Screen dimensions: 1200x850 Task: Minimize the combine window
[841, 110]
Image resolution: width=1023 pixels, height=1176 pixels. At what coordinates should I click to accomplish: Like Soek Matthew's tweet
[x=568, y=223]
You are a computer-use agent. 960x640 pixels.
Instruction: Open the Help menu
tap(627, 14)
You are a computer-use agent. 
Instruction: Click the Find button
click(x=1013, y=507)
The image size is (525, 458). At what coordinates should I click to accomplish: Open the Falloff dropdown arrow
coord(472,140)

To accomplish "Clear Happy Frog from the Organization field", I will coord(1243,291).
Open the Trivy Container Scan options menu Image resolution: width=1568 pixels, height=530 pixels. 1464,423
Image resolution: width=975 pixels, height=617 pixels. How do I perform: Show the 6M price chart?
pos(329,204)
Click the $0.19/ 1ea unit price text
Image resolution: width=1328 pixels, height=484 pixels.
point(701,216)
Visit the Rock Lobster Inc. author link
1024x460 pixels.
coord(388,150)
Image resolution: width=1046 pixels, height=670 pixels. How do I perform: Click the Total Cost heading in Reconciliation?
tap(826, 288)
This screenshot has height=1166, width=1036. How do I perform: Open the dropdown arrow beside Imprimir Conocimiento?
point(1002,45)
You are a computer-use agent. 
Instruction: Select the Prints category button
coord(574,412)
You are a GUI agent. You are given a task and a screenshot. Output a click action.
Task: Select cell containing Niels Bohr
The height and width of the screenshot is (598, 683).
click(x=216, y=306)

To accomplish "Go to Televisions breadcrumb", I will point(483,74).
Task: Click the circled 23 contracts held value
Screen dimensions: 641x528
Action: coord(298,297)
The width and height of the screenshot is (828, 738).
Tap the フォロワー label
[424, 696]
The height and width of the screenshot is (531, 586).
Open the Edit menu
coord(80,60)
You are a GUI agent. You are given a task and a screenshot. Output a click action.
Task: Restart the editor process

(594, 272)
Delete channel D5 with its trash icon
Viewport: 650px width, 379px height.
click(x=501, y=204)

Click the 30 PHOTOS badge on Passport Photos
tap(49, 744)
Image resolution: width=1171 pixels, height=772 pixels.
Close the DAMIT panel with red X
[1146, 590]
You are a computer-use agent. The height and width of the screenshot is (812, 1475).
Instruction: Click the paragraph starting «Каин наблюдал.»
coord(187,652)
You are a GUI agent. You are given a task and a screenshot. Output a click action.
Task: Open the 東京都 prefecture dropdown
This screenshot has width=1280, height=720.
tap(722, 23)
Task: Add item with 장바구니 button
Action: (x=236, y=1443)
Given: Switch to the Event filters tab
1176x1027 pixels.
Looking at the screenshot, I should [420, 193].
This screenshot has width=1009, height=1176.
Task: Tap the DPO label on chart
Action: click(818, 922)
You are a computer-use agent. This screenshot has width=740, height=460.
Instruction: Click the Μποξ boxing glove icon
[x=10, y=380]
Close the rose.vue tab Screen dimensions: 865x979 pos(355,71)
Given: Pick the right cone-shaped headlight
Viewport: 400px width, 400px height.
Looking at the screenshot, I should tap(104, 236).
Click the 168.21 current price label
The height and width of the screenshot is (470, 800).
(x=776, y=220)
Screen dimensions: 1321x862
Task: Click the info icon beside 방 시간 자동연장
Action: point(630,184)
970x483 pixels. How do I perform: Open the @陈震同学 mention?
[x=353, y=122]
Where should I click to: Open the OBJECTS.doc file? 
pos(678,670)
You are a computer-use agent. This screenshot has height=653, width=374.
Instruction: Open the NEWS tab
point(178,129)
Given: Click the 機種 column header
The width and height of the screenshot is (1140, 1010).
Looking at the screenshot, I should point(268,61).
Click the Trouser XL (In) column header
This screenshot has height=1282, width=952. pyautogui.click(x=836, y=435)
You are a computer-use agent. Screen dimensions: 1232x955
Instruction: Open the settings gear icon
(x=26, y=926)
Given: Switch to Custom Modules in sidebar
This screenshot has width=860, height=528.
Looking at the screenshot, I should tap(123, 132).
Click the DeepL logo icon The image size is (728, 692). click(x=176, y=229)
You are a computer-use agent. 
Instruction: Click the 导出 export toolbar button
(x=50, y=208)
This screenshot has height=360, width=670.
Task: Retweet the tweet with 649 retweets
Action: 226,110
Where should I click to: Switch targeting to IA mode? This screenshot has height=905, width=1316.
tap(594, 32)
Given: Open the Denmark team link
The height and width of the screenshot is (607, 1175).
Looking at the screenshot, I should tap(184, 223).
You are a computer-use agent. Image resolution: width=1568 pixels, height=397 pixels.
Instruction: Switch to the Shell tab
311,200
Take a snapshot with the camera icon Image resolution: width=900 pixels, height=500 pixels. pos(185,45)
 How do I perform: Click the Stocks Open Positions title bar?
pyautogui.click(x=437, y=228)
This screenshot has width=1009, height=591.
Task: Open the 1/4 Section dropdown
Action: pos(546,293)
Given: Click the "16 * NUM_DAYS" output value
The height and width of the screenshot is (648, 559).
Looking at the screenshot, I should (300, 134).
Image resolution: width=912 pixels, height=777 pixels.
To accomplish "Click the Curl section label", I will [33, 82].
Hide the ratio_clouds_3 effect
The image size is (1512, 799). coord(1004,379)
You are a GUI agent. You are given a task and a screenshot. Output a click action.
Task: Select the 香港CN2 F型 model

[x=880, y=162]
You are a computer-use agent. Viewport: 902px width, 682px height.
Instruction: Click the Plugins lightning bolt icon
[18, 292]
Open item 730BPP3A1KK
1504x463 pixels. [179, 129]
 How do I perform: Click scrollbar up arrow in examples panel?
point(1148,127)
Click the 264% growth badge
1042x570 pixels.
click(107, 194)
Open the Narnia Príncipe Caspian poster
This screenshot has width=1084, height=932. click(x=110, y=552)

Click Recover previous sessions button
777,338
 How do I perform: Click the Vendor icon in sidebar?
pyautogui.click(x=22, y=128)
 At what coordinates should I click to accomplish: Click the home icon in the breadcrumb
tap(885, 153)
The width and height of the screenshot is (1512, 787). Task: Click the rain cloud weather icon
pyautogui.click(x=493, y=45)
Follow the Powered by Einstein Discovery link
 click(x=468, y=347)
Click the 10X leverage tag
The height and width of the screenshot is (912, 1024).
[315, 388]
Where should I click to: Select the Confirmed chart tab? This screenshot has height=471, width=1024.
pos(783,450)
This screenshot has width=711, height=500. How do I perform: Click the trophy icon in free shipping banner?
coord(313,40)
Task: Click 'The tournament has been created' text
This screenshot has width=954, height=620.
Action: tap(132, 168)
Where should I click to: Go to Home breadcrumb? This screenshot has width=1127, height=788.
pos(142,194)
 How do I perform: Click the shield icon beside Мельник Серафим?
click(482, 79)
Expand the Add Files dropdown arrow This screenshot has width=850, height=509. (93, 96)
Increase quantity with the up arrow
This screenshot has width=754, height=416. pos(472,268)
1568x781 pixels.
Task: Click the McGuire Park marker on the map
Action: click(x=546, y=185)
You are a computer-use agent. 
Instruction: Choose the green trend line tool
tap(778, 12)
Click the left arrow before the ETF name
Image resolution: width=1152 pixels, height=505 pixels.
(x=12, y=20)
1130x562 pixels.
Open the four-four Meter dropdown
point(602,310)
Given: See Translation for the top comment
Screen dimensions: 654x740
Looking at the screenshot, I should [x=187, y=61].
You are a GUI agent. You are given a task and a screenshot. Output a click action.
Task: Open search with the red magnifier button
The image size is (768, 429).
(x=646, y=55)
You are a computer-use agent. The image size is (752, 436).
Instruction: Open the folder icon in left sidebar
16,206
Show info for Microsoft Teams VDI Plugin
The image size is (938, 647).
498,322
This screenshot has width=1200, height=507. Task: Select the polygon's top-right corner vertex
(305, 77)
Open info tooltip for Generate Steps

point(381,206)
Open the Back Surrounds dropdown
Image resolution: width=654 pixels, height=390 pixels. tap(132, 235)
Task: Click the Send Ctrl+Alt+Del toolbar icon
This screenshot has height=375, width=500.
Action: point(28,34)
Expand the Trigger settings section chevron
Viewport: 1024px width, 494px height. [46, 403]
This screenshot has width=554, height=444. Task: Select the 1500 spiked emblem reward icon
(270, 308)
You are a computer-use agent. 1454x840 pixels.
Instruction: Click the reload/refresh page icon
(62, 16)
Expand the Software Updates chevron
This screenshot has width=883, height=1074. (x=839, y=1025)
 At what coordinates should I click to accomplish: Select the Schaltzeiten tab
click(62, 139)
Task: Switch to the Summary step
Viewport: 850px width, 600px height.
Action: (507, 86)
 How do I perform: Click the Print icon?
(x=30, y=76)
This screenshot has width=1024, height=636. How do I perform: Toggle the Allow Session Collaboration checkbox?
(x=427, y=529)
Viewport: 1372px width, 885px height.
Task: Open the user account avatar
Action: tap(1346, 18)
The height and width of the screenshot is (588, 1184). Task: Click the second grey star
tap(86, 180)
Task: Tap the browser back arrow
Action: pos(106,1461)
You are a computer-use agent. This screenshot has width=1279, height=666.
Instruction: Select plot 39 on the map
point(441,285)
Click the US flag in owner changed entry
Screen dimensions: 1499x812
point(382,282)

**Problem to work on**
Could you say how many lines in the listing contain the string "will"? Only the number, please.

**Task output**
3